__WHAT YOU ARE ASKED TO DO__
Your answer should be the lines below from the one with "Close the admiral" to the one with "Click the location pin icon", both included, given again exactly and with nothing added.

------------------------------------------------------------------------

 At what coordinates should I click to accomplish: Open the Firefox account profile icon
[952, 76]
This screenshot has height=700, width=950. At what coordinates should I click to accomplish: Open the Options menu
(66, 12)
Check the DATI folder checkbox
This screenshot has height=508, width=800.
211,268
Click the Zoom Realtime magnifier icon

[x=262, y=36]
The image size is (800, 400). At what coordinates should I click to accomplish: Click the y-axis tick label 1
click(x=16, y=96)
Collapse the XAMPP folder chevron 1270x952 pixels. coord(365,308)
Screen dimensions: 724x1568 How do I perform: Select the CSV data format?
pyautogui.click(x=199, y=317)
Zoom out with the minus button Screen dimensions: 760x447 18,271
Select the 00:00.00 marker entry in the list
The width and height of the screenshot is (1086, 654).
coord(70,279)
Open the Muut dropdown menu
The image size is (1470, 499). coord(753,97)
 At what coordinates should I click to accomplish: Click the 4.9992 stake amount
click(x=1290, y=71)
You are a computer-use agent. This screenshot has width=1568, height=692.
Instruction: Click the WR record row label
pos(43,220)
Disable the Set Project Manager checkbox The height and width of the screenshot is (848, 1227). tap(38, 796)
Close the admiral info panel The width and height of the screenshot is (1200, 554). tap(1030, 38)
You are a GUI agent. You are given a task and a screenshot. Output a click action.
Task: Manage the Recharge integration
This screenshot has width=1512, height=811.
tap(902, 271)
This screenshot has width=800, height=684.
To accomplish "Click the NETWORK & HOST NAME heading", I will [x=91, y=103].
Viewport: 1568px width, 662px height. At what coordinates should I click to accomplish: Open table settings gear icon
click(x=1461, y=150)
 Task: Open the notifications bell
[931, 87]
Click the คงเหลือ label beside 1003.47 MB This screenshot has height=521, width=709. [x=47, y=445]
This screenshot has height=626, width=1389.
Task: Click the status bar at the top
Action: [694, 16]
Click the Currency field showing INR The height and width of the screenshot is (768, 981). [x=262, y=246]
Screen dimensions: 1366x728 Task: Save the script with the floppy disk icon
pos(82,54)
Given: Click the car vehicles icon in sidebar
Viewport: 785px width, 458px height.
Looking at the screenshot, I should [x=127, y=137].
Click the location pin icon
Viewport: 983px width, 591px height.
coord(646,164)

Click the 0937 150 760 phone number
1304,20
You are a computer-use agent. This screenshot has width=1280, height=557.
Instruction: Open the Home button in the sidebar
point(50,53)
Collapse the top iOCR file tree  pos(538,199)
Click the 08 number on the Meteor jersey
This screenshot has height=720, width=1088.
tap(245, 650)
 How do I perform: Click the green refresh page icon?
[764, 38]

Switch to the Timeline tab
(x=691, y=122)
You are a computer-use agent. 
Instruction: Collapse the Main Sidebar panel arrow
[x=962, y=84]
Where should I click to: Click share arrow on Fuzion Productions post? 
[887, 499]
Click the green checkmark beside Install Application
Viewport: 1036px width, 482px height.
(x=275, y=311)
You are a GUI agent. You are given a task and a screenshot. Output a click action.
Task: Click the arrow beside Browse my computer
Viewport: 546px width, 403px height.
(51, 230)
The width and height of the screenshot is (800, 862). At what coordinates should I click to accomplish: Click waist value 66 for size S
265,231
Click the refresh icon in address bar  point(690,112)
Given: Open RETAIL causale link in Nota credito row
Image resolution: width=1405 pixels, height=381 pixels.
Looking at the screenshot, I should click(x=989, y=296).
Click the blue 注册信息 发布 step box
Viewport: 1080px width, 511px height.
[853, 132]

------------------------------------------------------------------------

__WORKED SOLUTION__
Close the admiral info panel The width and height of the screenshot is (1200, 554). tap(1030, 38)
You are a GUI agent. You are given a task and a screenshot. Output a click action.
Task: Manage the Recharge integration
This screenshot has width=1512, height=811.
tap(902, 271)
This screenshot has width=800, height=684.
To accomplish "Click the NETWORK & HOST NAME heading", I will [x=91, y=103].
Viewport: 1568px width, 662px height. At what coordinates should I click to accomplish: Open table settings gear icon
click(x=1461, y=150)
 Task: Open the notifications bell
[931, 87]
Click the คงเหลือ label beside 1003.47 MB This screenshot has height=521, width=709. [x=47, y=445]
This screenshot has height=626, width=1389.
Task: Click the status bar at the top
Action: [694, 16]
Click the Currency field showing INR The height and width of the screenshot is (768, 981). [x=262, y=246]
Screen dimensions: 1366x728 Task: Save the script with the floppy disk icon
pos(82,54)
Given: Click the car vehicles icon in sidebar
Viewport: 785px width, 458px height.
Looking at the screenshot, I should [x=127, y=137].
Click the location pin icon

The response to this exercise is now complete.